## [EXTRACT]
- Opening Delimiter -

A Safeway store in Shoreline, Washington in 2017 [Photo by Northwest Retail / CC BY-SA 4.0]

On July 27, the UFCW released a two-page “highlights” leaflet for the tentative agreement covering 25,000 Safeway grocery workers in Locals 5, 648 and 8-Golden State. The summary is filled with claims of “victory” and “recommendation.”

Not a single worker has been provided with the full text of the tentative agreement. The union itself admits that “full details of the agreement will be released following ratification.” This is aimed at preventing workers from scrutinizing the deal before they vote on it.

The contract trumpets a “$3.60 wage increase over three years for experienced employees,” front-loaded with a $1.00 increase retroactive to April 2025. In reality, this amounts to barely $1.20 per year, ensuring that real wages will continue to stagnate. For most workers in “step progressions,” the effective pay raise will be even smaller, delayed, or offset by cuts in hours, especially in the Home Shopper and Fuel Station classifications.

By structuring raises in small increments—$1.00 in 2026, $1.00 in 2027, and a miserable $0.60 in late 2027—the union is guaranteeing Safeway a predictable, manageable labor cost, while workers continue to struggle with skyrocketing housing, food, and fuel prices in California.

The so-called “premium pay” increases for select classifications are equally insulting, at just $0.25 an hour in 2025 and another $0.25 in 2026, the cost of a single banana. This paltry sum is meant to sow divisions between workers, offering token incentives to a few while leaving the majority behind.

- Closing Delimiter -

## [DATASET SECTION]
- Opening Delimiter -

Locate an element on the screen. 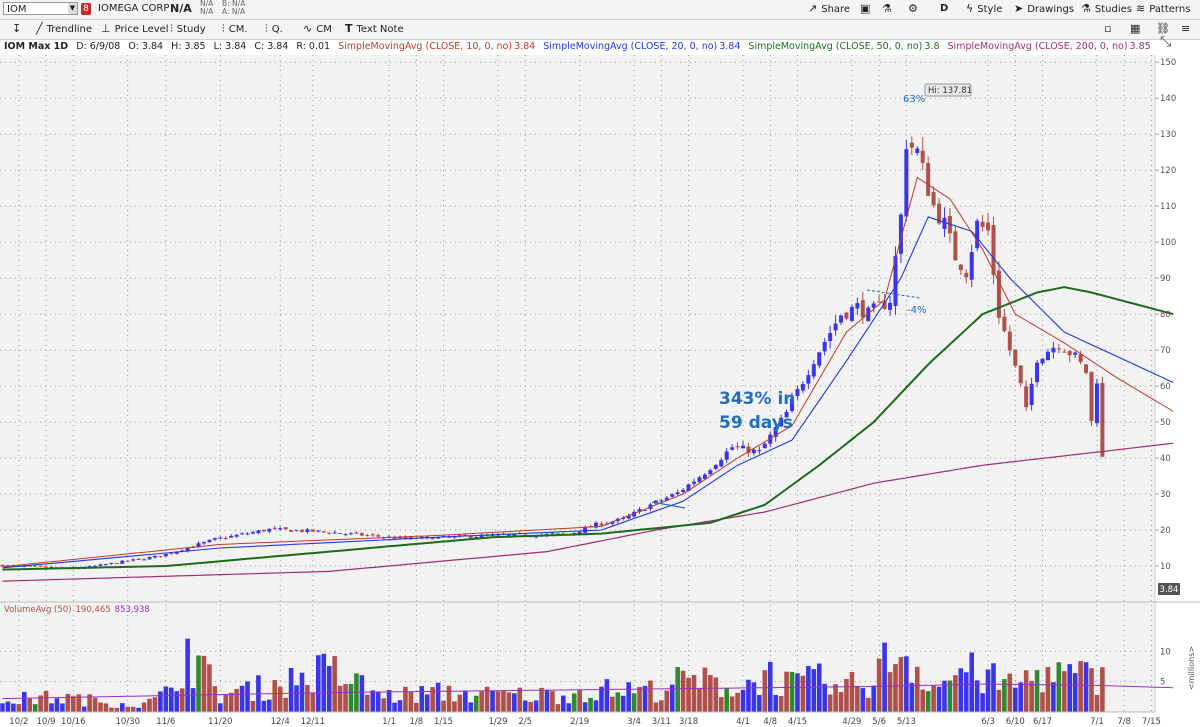 The width and height of the screenshot is (1200, 727). patterns-icon: ≋ is located at coordinates (1141, 8).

- Closing Delimiter -

## [TASK INSTRUCTIONS]
1) Answer these from the Safeway contract article:
(a) How many Safeway grocery workers does the tentative agreement cover?
(b) To what date is the first $1.00 increase retroactive?
(c) What is the premium pay increase per hour in 2025?
2) Pick up the Safeway contract article after its final sentence and keep writing in the same voice.

## [EXPECTED RESULTS]
1)
(a) 25,000
(b) April 2025
(c) $0.25 an hour

2)
Current base wages at Safeway are already far below what is required to live in Northern California: approximately $17.89 per hour for entry-level clerks, $19 for night crew stockers, $20.20 for cashiers and $22.82 for meat cutters. Meanwhile, Safeway has advertised for temporary workers at $27.73 an hour. These positions, allowed under union rules, can be used to undermine any job action.

The touted “$0.40 additional contribution” to healthcare is not a gain for workers but a pass-through to keep the current plan afloat amid rising costs. Safeway continues to shift the burden onto workers through stagnant wages and restrictive eligibility. The increase in sick leave payout to $600 applies only to those who never take sick days, effectively discouraging workers from using the benefit.

Pension provisions are “maintained” at their current, inadequate levels. The much-promoted “Lifetime Income Security Account” will provide only about $35 in additional annual accrual for a full-time worker. The $15 million contribution the company made in 2024 was not a new concession to workers, but a legally required payment long overdue.

The section on “electronic checkout” formalizes Safeway’s expansion of self-checkout, which has long been used to cut labor costs. The agreement offers only token guarantees of one staffed lane during daytime hours, while expanding “incidental work” for the single self-checkout monitor, increasing workload and stress.

The “Safety Committee” proposal consists of management-controlled meetings capped at two hours a month, with no binding authority to enforce safe conditions. This is wholly inadequate for a workforce confronting understaffing, ergonomic injuries and in-store violence.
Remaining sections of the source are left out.